Users, Roles, and Teams Overview
In order to access ChangeGear, a user must exist in the system and be assigned to a role. The role determines the access privileges for that user as well as the group to which the user belongs. Users may also belong to teams and have different roles per team. ChangeGear uses these groups or teams to define which users receive communications such as alerts and notifications.
User Administration
Users are selected and assigned throughout ChangeGear. You can define the details for users, and the roles into which they are placed, on the Users page in the Administration module.
The User page lets you define the critical details for each of your users including the licensing authorization and restrictions, names, title, department, and location. You can use the Common Tasks menu to create, edit, and delete new users as well as define their logon security access and create a detailed user profile.
Integrating Single Sign-On
A key feature of ChangeGear is the integration of user authentication with Microsoft Windows Active Directory (AD), as well as third-party identification providers. Using integrated authentication, users do not need to re-enter their credentials when accessing ChangeGear. This feature saves time, credentials are easier to manage because there are no separate user passwords to maintain, and if a user's authentication account is disabled their ChangeGear account becomes disabled as well.
When creating users in ChangeGear, some key details are automatically populated from the authentication provider. For example, the provider may provide the user’s first name, last name, and e-mail address.
To configure single sign-on using Active Directory, see Adding a User.
Roles Administration
All users must be placed into roles in ChangeGear. A role defines the user's privileges, including which fields are viewable or editable, and acts as a grouping mechanism in determining who receives notifications and other types of communication. Roles determine what items are visible to a given user - including modules, workflows, views, and fields - and how the user can interact with a given item.
ChangeGear provides a set of predefined roles. You can, however, use the Roles page to add roles and modify the descriptions, members, and module- and field-level privileges of these roles to meet your organization's requirements. Roles in ChangeGear are also used in conjunction with Teams, should you choose to implement them.
Teams Administration
Users may be placed in two different types of teams in ChangeGear: notification teams and security teams. A notification team can include groups of users with potentially disparate ChangeGear roles. A security team is a set of users with privileges that can be different from the user's role. Teams are used to divide the workload and ticket or CI management duties across departments, locations, or other organizational division. Security teams can also be used to restrict access to sensitive information within items. You can create teams and modify their membership, privileges, description, and group e-mail from the Teams page.
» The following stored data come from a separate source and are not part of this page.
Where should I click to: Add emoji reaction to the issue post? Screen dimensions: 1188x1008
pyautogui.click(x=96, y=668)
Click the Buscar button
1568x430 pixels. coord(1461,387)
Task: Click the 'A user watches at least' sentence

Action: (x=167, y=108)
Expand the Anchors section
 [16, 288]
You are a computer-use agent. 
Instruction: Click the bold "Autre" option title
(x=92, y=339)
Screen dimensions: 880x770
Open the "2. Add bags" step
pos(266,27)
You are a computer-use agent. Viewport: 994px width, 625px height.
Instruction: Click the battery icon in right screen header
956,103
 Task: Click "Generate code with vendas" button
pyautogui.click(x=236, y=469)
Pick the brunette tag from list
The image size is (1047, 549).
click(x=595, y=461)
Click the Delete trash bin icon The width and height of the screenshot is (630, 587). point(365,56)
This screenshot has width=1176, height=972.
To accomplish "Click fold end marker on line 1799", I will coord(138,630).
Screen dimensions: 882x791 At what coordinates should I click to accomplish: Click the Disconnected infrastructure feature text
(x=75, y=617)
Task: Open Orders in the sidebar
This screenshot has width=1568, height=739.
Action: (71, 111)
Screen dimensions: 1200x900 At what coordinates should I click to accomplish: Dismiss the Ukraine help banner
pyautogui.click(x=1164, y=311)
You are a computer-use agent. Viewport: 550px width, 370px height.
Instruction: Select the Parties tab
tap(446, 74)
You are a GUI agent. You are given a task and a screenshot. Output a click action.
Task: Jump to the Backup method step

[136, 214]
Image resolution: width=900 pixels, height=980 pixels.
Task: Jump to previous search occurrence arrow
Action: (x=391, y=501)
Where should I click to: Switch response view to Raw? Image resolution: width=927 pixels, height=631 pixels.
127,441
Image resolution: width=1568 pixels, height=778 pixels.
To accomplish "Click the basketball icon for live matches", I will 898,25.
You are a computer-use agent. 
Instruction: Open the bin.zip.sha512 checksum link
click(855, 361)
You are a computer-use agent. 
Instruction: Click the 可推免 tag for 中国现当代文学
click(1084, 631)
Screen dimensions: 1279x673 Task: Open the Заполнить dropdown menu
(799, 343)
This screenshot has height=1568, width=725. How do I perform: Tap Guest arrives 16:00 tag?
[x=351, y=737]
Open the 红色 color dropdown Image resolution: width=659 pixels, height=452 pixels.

Users can belong to multiple notification and security teams. They can have different privileges and roles in each security team - i.e., George may have a Reviewer role by default, but he has the role of Incident Manager in the Database Security Team and the role of IT Staff in the DevelopmentTeam. If a ticket or CI is specifically assigned to George, he will only be able to access it with the privileges of the Reviewer role. However, if a ticket or CI is assigned to the Database Security Team, George will be able to access it with the privileges of the Incident Manager role. If a ticket or CI is assigned to the Development Team, George will be able to access it with the privileges of the IT Staff role.
All teams can have an assigned Team Owner that serves as a way to notify the team lead.